Why Global Material Models Are Often Insufficient
This approach ignores real material differences, such as varying wall thicknesses, thermal influences, forming zones, or microstructural gradients. The result: inaccurate simulations of stress distributions and failure risks.
The i3D® method enables the determination of spatially resolved plastic flow curves directly on the component – through a combination of 3D indentation measurement and FEM-based inverse calculation.
These local flow curves (including yield strength RIp0.2 and ultimate tensile strength RIm) can be used as input data for simulations with pinpoint accuracy – creating realistic material models.
Practical Example: FEM Simulation of a Connecting Rod
A connecting rod was analyzed with two simulation approaches: Global Model: Uniform stress-strain curve across the entire component, i3D® Model: Locally measured flow curves from three zones (A = pin area, B = shaft, C = bearing).
The i3D® model clearly shows differentiated strengths: low values in zone C, medium in B, and high in A – consistent with the local loads.

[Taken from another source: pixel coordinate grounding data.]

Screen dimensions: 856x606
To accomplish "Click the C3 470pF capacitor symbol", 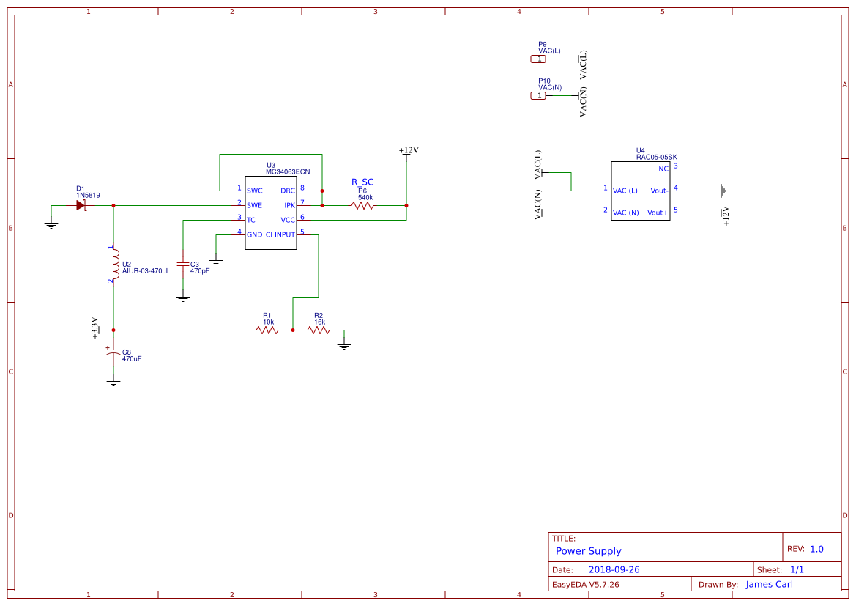I will tap(183, 263).
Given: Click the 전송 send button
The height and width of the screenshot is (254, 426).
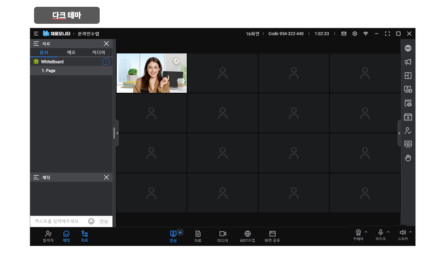Looking at the screenshot, I should 104,221.
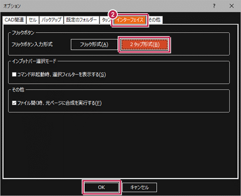The image size is (241, 196).
Task: Click the 選択フィルターを表示する(S) label text
Action: point(79,75)
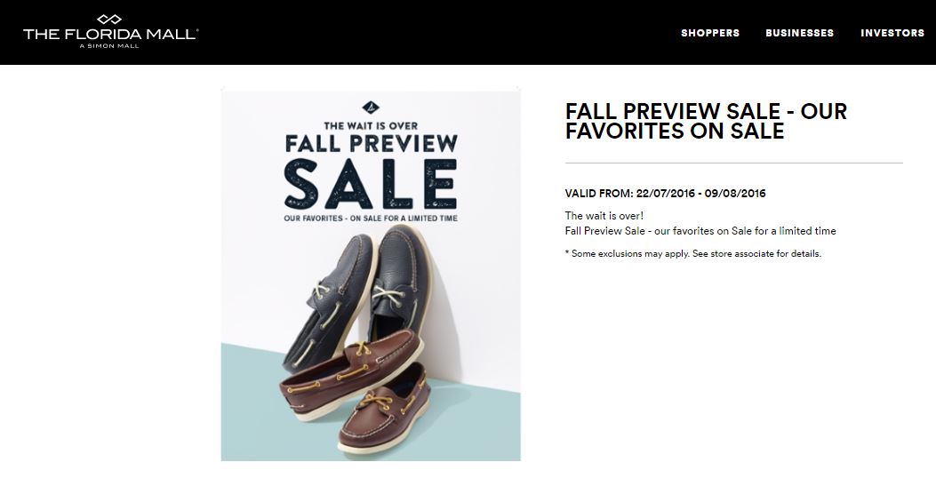Open the Shoppers menu
The image size is (936, 478).
710,33
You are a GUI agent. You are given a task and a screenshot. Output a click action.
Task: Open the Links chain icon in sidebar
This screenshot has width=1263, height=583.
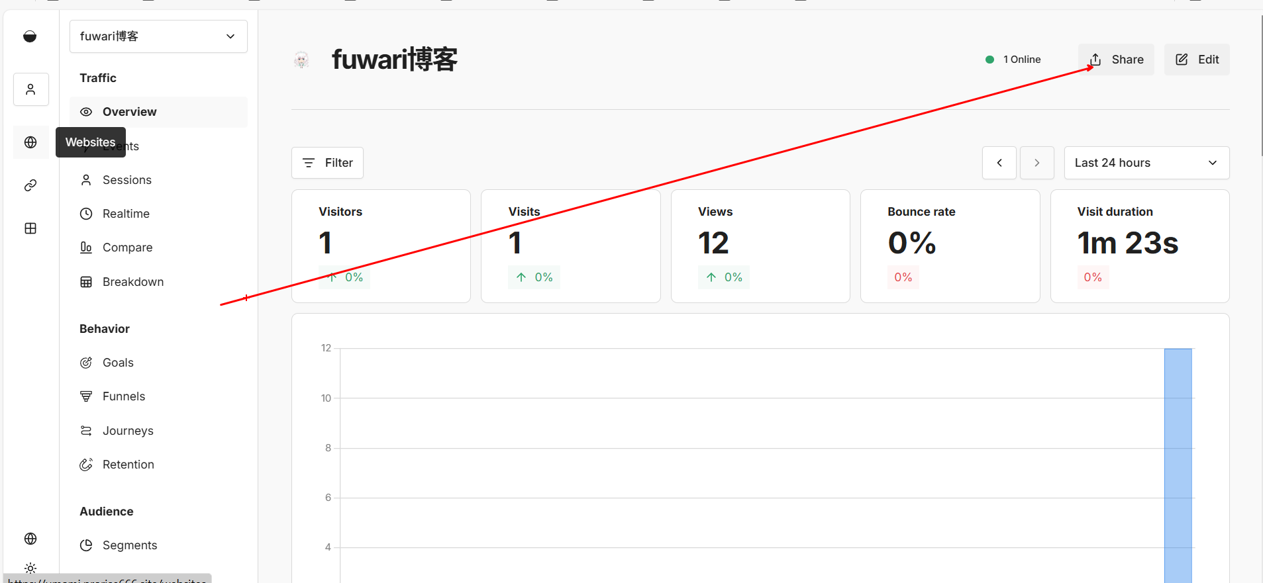[30, 185]
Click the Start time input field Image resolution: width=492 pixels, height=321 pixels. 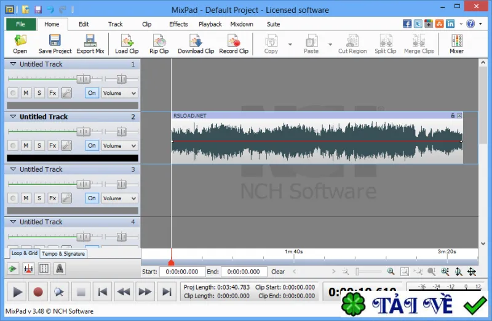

The result: more realistic stress distribution, improved failure prediction, and more precise virtual design decisions.
Further Insight: FEM Simulation with Flow Curves from Weld Seam & Heat-Affected Zone (HAZ)
Especially in weld seams and heat-affected zones, local mechanical properties are crucial. With i3D®, yield strength, hardening, and ductility can be spatially integrated into the simulation – e.g., for analyzing structural parts, crash zones, or crack risks.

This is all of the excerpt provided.